Walking and functional connectivity pattern differences between groups
Using MVPA, six distinct clusters (F(20,230) > 2.40, k ≥ 48) were identified, indicating functional connectivity patterns associated with group differences in linear walking variables (Supplemental Table 2). Seed cluster A was located in the right cerebellar hemisphere (cerebellum 2, 7, 8, 9) (peak MNI: +26, -48, -44) and was not associated with a particular Yeo et al. functional network. Seed cluster B was identified in the right pre- and post-central gyrus (peak MNI: +66, -08, + 36) within the primary motor and somatosensory cortex, linked to the somatomotor network (SN). Seed cluster C was located in the left and right thalamus (peak MNI: +12, -22, + 14), a location not associated with a particular Yeo et al. functional network. Seed cluster D was located in the right cerebellar hemisphere (cerebellum 6), the cerebellar vermis (vermis 6), and the right lingual gyrus (peak MNI: +08, -68, -18), linked with the visual network (VIS). Seed cluster E was located within the brainstem (peak MNI: +06, -14, -20) a location not linked to a Yeo et al. functional network. Seed cluster F did not meet the minimum size of k ≥ 50 and therefore will not be reported. Additionally, only seed clusters B and D maintained significance in the post-hoc seed-to-voxel analyses. See Fig. 1a for cluster visualization in MNI space.

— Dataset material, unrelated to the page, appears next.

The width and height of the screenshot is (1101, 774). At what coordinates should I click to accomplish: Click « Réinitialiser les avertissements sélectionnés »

Post-hoc seed cluster B: self-selected pace 2MWT
For seed cluster B (right pre- and postcentral gyrus; SN), cadence, gait speed, and stride length independently resulted in similar cluster formations spanning the DMN, FPN, and VAN. The results showed opposing correlation patterns between groups. For cadence and stride length the results showed anticorrelations in healthy controls and positive correlations in PwMS, while the opposite was observed for gait speed. Full region details are provided in Fig. 1b and Supplemental Table 2.

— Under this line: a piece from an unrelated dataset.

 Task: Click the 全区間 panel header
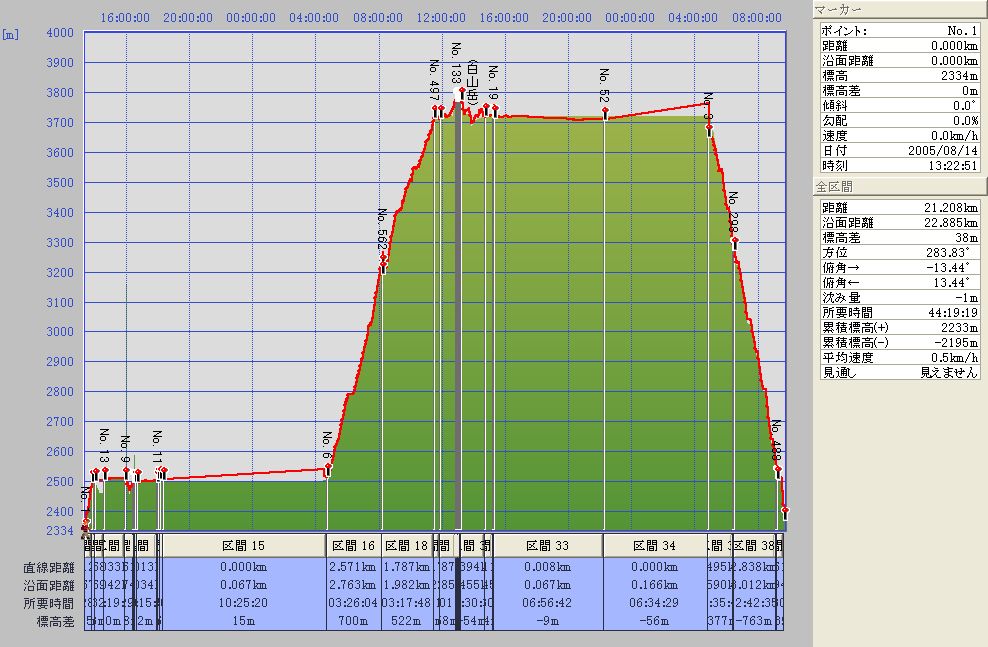pyautogui.click(x=900, y=187)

Fig. 1(a) Six seed clusters identified from the MVPA. (b) Post-hoc seed-to-voxel correlation clusters for cadence, gait speed, and stride length displaying differences between groups for seed cluster B. (c) Post-hoc seed-to-voxel correlation clusters for cadence, gait speed, and stride length differences between groups for seed cluster D. Color bar represents statistical significance.
Post-hoc seed cluster D: self-selected pace 2MWT
For seed cluster D (right cerebellum, vermis, right lingual gyrus; VIS), cadence, gait speed, and stride length also independently resulted in similar cluster formations spanning the SN, VAN, and DAN. Again, cadence and stride length showed anticorrelations in healthy controls and positive correlations in PwMS while the opposite was observed for gait speed. See Fig. 1c and Supplemental Table 2 for full regional breakdowns.

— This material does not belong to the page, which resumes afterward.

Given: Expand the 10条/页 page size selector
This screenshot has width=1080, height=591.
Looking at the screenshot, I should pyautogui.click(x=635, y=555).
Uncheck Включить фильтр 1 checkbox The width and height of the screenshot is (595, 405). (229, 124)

Turning and functional connectivity pattern differences between groups
180˚ self-selected pace turning and functional connectivity
No significant seeds were associated with differences between groups for 180˚ turning measures (all seeds k < 50).
360˚ self-selected natural pace turning and functional connectivity
Two distinct clusters (F(15,240) > 2.65, k ≥ 99) were identified, showing functional connectivity patterns associated with self-selected natural pace 360˚ turning differences between groups (Fig. 2a, Supplemental Table 3). Seed cluster A was located in the left middle frontal gyrus and left frontal pole (peak MNI: -30, + 38, +40), overlapping with the VAN. Seed cluster B was found in the left superior lateral occipital cortex and precuneus (peak MNI: -12, -68, + 52), overlapping with the DAN. See Fig. 2a and Supplemental Table 3 for full regional breakdowns.
Fig. 2(a) Three seed clusters identified from the MVPA. (b) Post-hoc seed-to-voxel correlation clusters for 360° turn angle differences between groups for Seed Cluster (A) (c) Post-hoc seed-to-voxel correlation clusters for 360° turn angle differences between groups for Seed Cluster (B) Color bar represents statistical significance.
Post-hoc seed cluster a: self-selected natural pace turning
For seed cluster A (left middle frontal gyrus and frontal pole), turn angle was the only variable that retained significance. Eight clusters spanning the SN, VAN, VIS, and DMN showed opposing correlation patterns between groups, with anticorrelations in healthy controls and positive correlations in PwMS. Full region and network details are presented in Fig. 2b and Supplemental Table 3.
Post-hoc seed cluster B: self-selected natural pace turning
For seed cluster B (left superior lateral occipital cortex and precuneus), turn angle again showed opposing correlation patterns across six clusters. Healthy controls exhibited positive correlations in the DMN, VIS, and limbic network, while PwMS showed anticorrelations; the reverse pattern was seen in cerebellar and attentional networks. Details are provided in Fig. 2c and Supplemental Table 3.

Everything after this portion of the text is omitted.